Dayforce reported that EVP and Chief Revenue Officer Samer Alkharrat disposed of all his common stock and performance unit awards on February 4, 2026. The disposition occurred automatically as part of the company’s merger with a subsidiary of Dayforce Bidco, LLC.
What merger affected insider holdings at Dayforce (DAY)?
Insider holdings were affected by a merger under an Agreement and Plan of Merger dated August 20, 2025. On February 4, 2026, a Dayforce Bidco, LLC subsidiary merged into Dayforce, making Dayforce a wholly owned subsidiary and triggering cancellation and cash conversion of equity awards.
How were unvested RSUs treated in the Dayforce (DAY) merger?
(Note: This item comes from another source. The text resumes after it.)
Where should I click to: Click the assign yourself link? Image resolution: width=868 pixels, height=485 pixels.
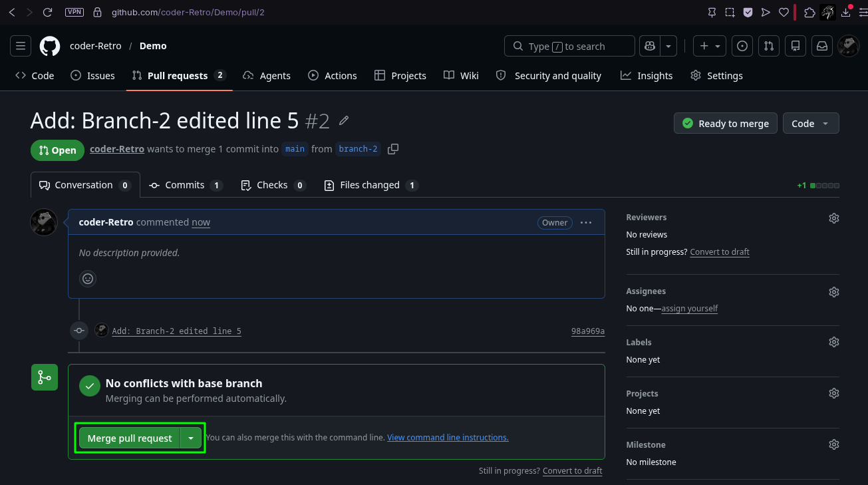coord(689,309)
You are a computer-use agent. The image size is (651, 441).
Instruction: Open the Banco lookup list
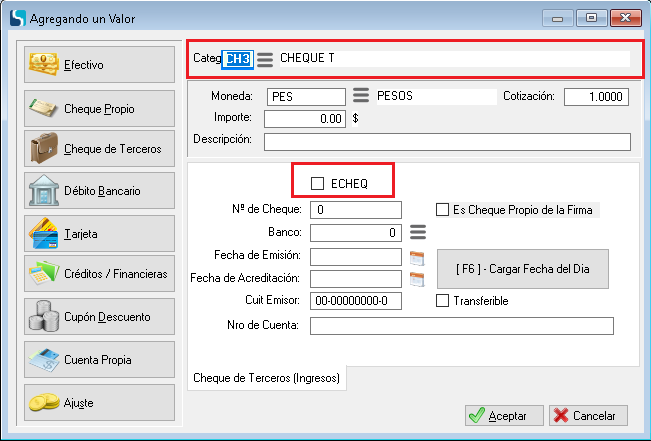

Each unvested restricted stock unit was canceled at the merger’s effective time and replaced with a cash right. That right equals the number of RSU shares multiplied by the $70.00 merger consideration, generally subject to the same vesting terms and conditions as the original RSUs.
How were performance stock units (PSUs) handled for Dayforce (DAY) insiders?
Certified but unvested PSUs were canceled and replaced with cash rights equal to the certified share count times $70.00. Unvested PSUs without certification were converted based on 100% target performance levels, also multiplied by $70.00, with replacement cash amounts typically following prior vesting terms.
Did Samer Alkharrat retain any Dayforce (DAY) equity after the merger?
Following the February 4, 2026 merger transactions, the Form 4 shows Samer Alkharrat holding zero shares of common stock and zero performance units. His previously held common shares and performance-based awards were canceled and converted into cash rights under the merger consideration structure.